Print version ISSN 0872-0169

Port J Nephrol Hypert vol.33 no.2 Lisboa June 2019 



Hepatitis C Virus Core Antigen Test: an HCV RNA screening alternative in end-stage renal disease and hemodialysis?


Rita V Alves1, Hernâni Gonçalves1, Maria L Gonçalves2, Karina Lopes1, Flora Sofia1, Ana V Lobos1

1Nephrology Department, Centro Hospitalar Médio Tejo, Torres Novas, Portugal

2Immunohemotherapy Department, Centro Hospitalar Médio Tejo, Torres Novas, Portugal


Correspondence to:



Introduction and Aim:Hepatitis C virus screening using anti-HCV antibody is recommended for end-stage renal disease and chronic hemodialysis patients. Since the anti-HCV antibody test is not able to differentiate a concurrent infection from a resolved past one, a more reliable and cost-effective screening test is needed.

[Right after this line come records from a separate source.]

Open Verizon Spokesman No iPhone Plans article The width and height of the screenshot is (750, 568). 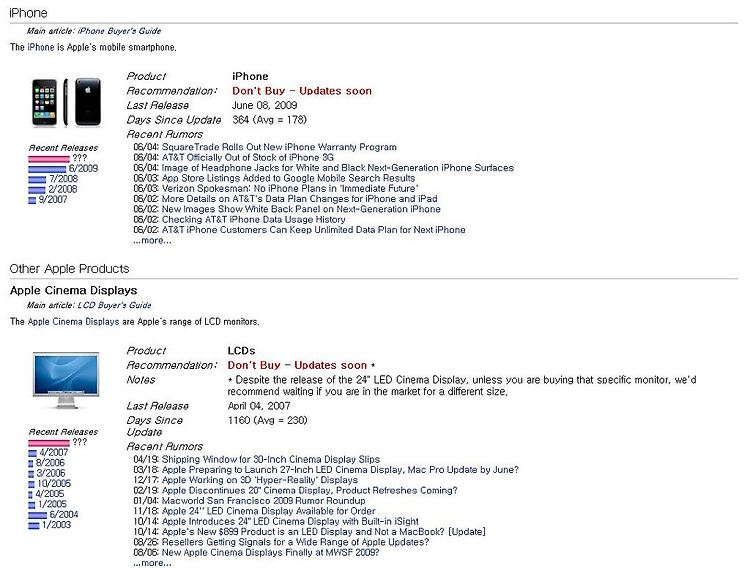290,189
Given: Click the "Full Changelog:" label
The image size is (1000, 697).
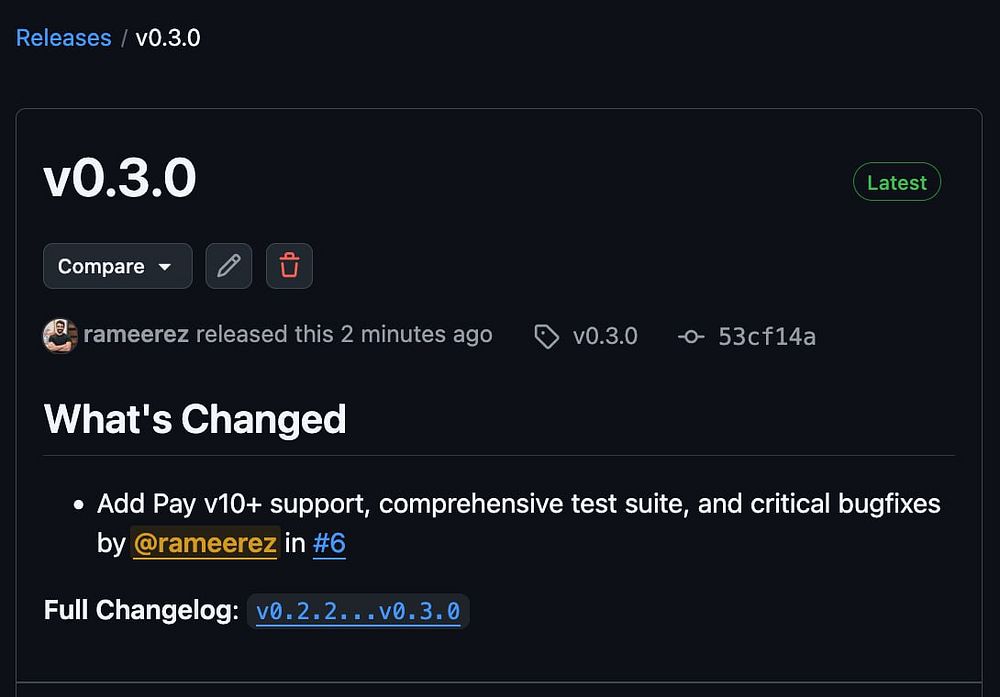Looking at the screenshot, I should click(141, 610).
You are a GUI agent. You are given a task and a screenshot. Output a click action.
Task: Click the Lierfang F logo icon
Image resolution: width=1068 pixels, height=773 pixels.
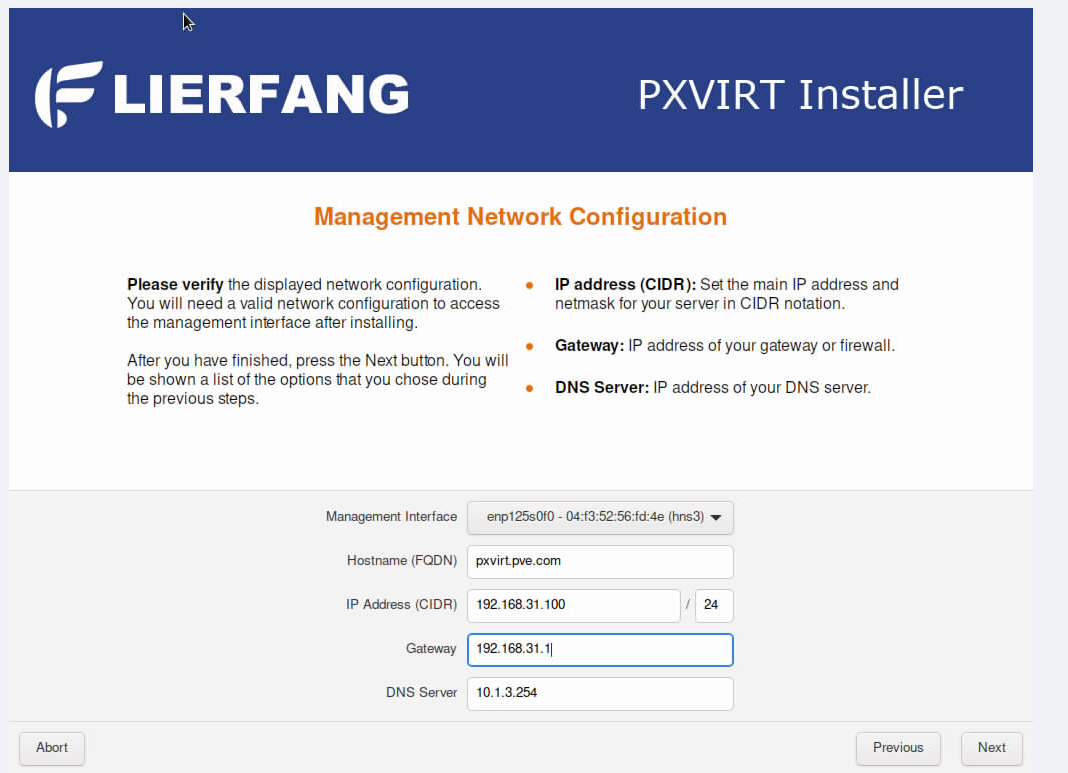point(68,94)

Materials and Methods: Prospective study of end-stage renal disease and chronic hemodialysis patients from a hospital unit who were screened by anti-HCV antibody and total ARCHITECT® HCV antigen assay.

Results: Cohen’s κ test was run to determine if there was agreement between HCV Ribonucleic Acid and HCV core antigen assays on 7 individuals with positive anti-HCV antibody. The two tests had a perfect measurement agreement.

Conclusions: HCV core antigen testing could be used as a sensitive method for HCV infection screening in this group of patients based on its accuracy, simplicity and low expense.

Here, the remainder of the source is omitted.